Thomas Aquinas (d. 1274) reports the story as follows in his commentary on the Nicomachean Ethics: When Thales was leaving his house to look at the stars he fell into a ditch; while he was bewailing the fact an old woman remarked to him: "You, O Thales, cannot see what is at your feet and you expect to see what is in the heavens?" The anecdote was repeated as an amusing story in the English jest book Merry Tales and Quick Answers (1530). In this the philosopher

fell plumpe into a ditche over the eares. Wherefore an olde woman that he kepte in his house laughed and sayde to him in derision: O Thales, how shuldest thou have knowlege in hevenly thinges above, and knowest nat what is here benethe under thy feet?

Meanwhile, Andrea Alciato was mounting a more serious attack on astrology in his Book of Emblems, the first of many editions of which appeared in 1531. In that first edition there was an illustration of the astrologer, head in air, about to trip over a block on the ground. The accompanying Latin poem referred to the story of Icarus and later editions used instead an illustration of his fall from the sky. However, the emblem is titled "Against Astrologers" and the poem concludes with the warning 'Let the astrologer beware of predicting anything. For the imposter will fall headlong, so long as he flies above the stars.' The English emblem compiler Geoffrey Whitney followed Alciato's lead in including the story and an equally fierce attack in his Choice of Emblemes (1586). At much the same time, John Lyly's play, Gallathea (first performed in 1588) features a sub-plot involving a phony alchemist and a sham astronomer who, in gazing up at the stars, falls backward into a pond.

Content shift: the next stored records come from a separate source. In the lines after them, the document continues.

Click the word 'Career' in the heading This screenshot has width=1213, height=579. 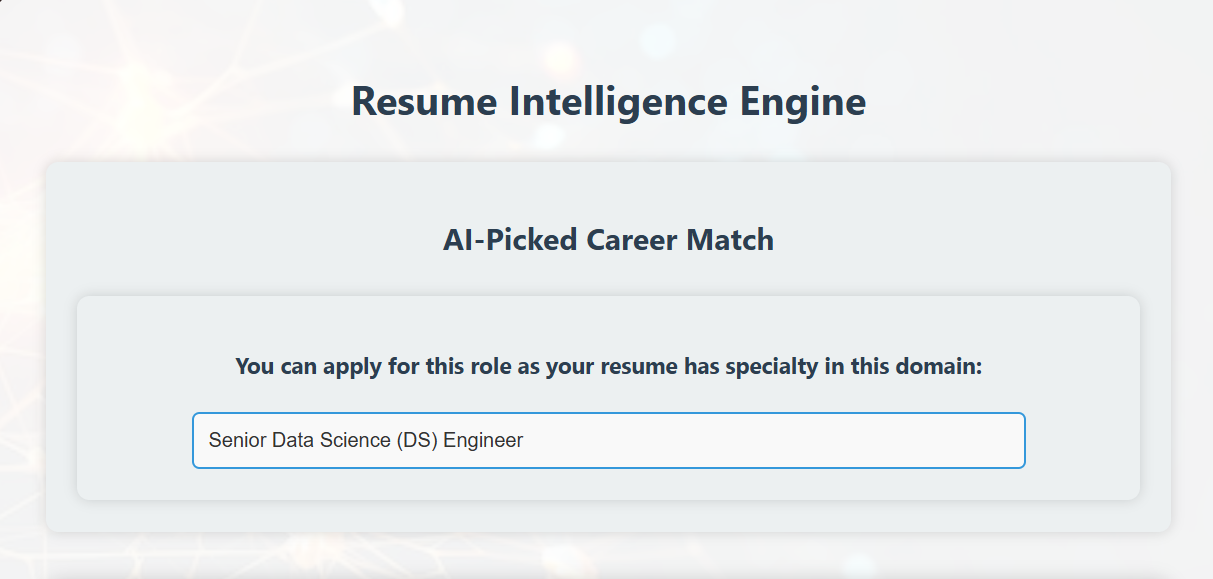tap(620, 240)
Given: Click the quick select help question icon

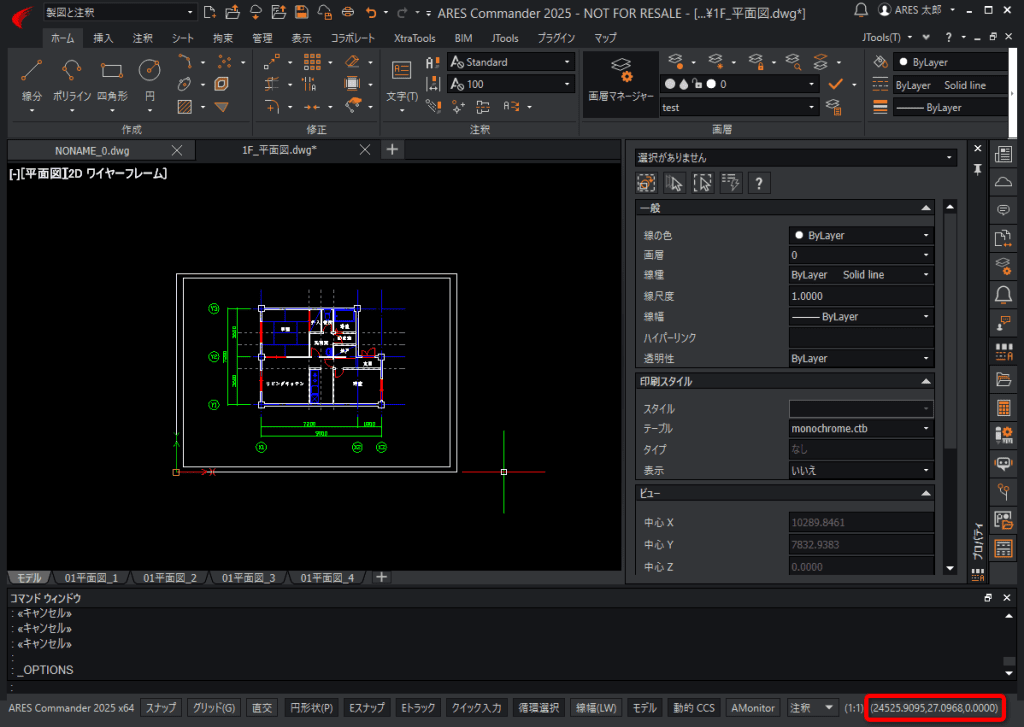Looking at the screenshot, I should (x=758, y=184).
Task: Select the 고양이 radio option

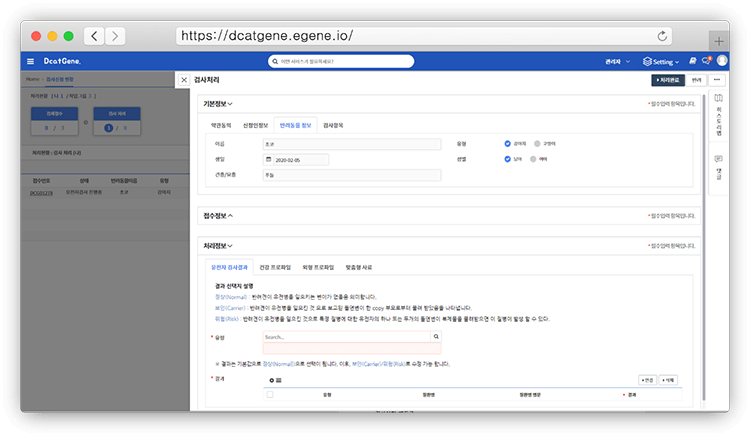Action: tap(537, 143)
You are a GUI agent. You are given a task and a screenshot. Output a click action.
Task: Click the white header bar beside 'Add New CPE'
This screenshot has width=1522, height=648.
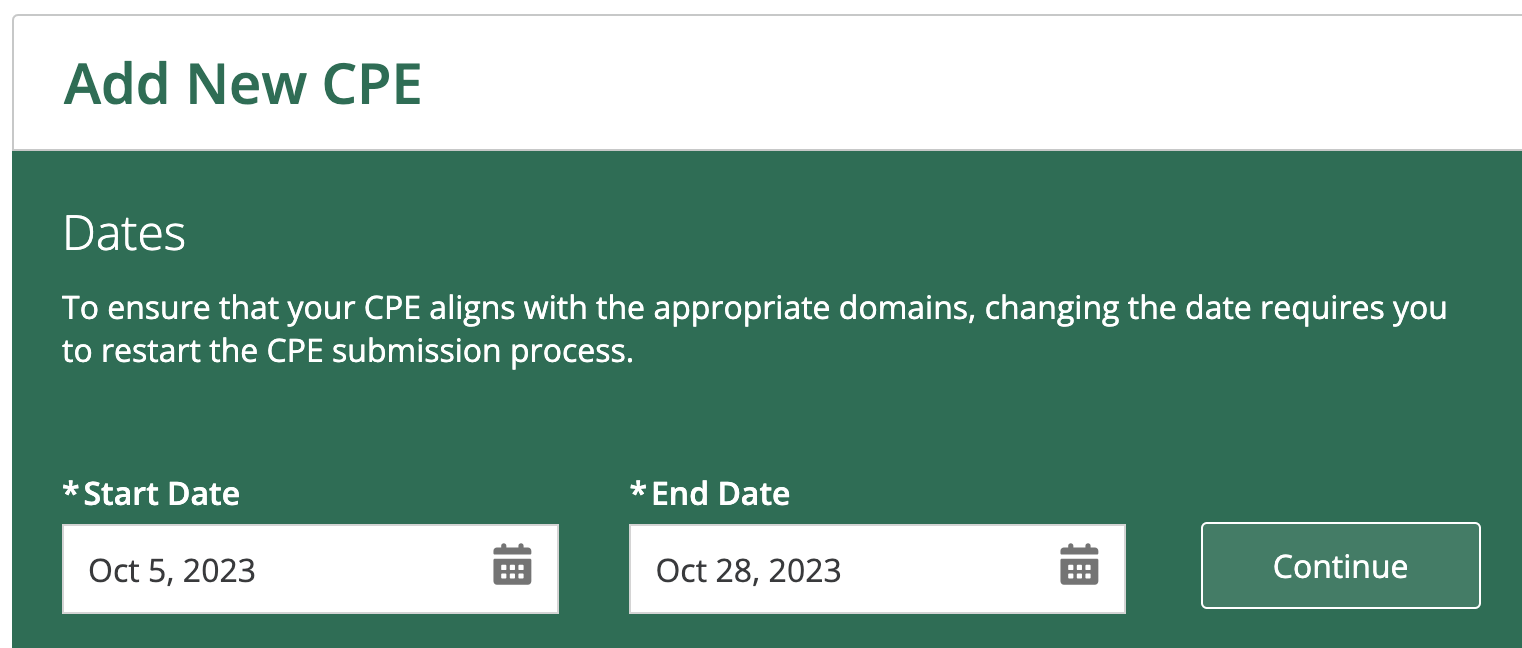coord(970,84)
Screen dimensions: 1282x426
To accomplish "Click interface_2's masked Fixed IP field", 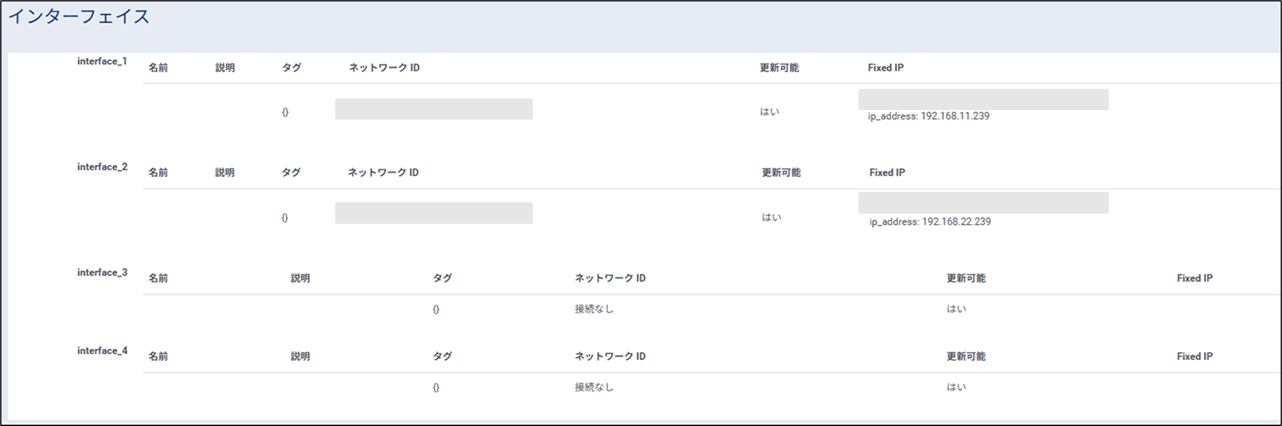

The Neo-Latin poet Gabriele Faerno also included the story of the stumbling astrologer in his collection Centum Fabulae (1554), but concluded with the more philosophical point, 'How can you understand the world without knowing yourself first?' As with several others, it was from this source that Jean de la Fontaine included the plot among his Fables (II.13). His poem is remarkable in confining the story to a mere four-line allusion before launching into a 45-line denunciation of astrology (with a side-swipe at alchemy too). But the battle against superstition had been won by the time that Charles Denis included a mere digest of La Fontaine's poem in his Select Fables (1754). His conclusion is that speculation about the future is idle; how many folk, he asks,

Let, for want of due repair,
A real house fall down,
To build a castle in the air?

Samuel Croxall is even more curt in his Fables of Aesop (1732). The moral of the tale, he concludes, is "mind your own business".